Exercise description: Of all the entries below, only the lines from the one with "The width and height of the screenshot is (1363, 747)." up to and including the one with "The width and height of the screenshot is (1024, 602)." are to be duplicated exactly.

⁂

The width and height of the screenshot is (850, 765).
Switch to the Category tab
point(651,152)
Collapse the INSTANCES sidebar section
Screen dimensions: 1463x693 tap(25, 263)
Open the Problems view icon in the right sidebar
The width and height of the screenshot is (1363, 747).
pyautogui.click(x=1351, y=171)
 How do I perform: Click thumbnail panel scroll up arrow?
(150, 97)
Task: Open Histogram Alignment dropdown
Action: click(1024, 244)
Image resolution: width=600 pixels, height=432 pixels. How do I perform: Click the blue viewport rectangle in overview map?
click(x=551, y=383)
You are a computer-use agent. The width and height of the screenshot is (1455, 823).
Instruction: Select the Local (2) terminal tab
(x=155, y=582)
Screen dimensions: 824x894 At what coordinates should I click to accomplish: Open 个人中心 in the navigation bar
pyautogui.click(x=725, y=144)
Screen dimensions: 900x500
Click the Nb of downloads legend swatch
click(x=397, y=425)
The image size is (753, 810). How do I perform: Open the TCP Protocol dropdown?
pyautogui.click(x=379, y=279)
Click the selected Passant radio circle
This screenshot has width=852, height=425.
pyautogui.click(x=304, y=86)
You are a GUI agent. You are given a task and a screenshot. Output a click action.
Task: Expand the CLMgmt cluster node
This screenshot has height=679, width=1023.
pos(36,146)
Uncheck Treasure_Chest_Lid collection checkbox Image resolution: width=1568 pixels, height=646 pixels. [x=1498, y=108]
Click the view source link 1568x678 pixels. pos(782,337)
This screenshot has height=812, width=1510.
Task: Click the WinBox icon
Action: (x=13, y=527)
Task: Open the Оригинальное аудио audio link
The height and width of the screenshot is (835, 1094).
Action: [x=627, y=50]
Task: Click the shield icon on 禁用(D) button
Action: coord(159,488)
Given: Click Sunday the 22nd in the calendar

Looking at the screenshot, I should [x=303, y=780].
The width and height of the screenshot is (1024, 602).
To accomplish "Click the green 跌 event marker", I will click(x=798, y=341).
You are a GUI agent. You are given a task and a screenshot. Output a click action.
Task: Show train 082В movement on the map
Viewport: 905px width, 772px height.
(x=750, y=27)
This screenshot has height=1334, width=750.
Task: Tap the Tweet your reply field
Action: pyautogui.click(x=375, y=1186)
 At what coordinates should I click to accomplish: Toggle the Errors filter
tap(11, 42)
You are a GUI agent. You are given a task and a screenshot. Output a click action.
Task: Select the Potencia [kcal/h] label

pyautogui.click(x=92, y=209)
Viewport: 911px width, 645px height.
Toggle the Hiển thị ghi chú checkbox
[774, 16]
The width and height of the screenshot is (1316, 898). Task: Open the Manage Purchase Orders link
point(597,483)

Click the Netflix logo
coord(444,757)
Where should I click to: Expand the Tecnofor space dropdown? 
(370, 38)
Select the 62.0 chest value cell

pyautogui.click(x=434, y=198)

⁂

Reply:
The width and height of the screenshot is (1363, 747).
pyautogui.click(x=1351, y=171)
 How do I perform: Click thumbnail panel scroll up arrow?
(150, 97)
Task: Open Histogram Alignment dropdown
Action: click(1024, 244)
Image resolution: width=600 pixels, height=432 pixels. How do I perform: Click the blue viewport rectangle in overview map?
click(x=551, y=383)
You are a computer-use agent. The width and height of the screenshot is (1455, 823).
Instruction: Select the Local (2) terminal tab
(x=155, y=582)
Screen dimensions: 824x894 At what coordinates should I click to accomplish: Open 个人中心 in the navigation bar
pyautogui.click(x=725, y=144)
Screen dimensions: 900x500
Click the Nb of downloads legend swatch
click(x=397, y=425)
The image size is (753, 810). How do I perform: Open the TCP Protocol dropdown?
pyautogui.click(x=379, y=279)
Click the selected Passant radio circle
This screenshot has width=852, height=425.
pyautogui.click(x=304, y=86)
You are a GUI agent. You are given a task and a screenshot. Output a click action.
Task: Expand the CLMgmt cluster node
This screenshot has height=679, width=1023.
pos(36,146)
Uncheck Treasure_Chest_Lid collection checkbox Image resolution: width=1568 pixels, height=646 pixels. [x=1498, y=108]
Click the view source link 1568x678 pixels. pos(782,337)
This screenshot has height=812, width=1510.
Task: Click the WinBox icon
Action: (x=13, y=527)
Task: Open the Оригинальное аудио audio link
The height and width of the screenshot is (835, 1094).
Action: [x=627, y=50]
Task: Click the shield icon on 禁用(D) button
Action: coord(159,488)
Given: Click Sunday the 22nd in the calendar

Looking at the screenshot, I should [x=303, y=780].
The width and height of the screenshot is (1024, 602).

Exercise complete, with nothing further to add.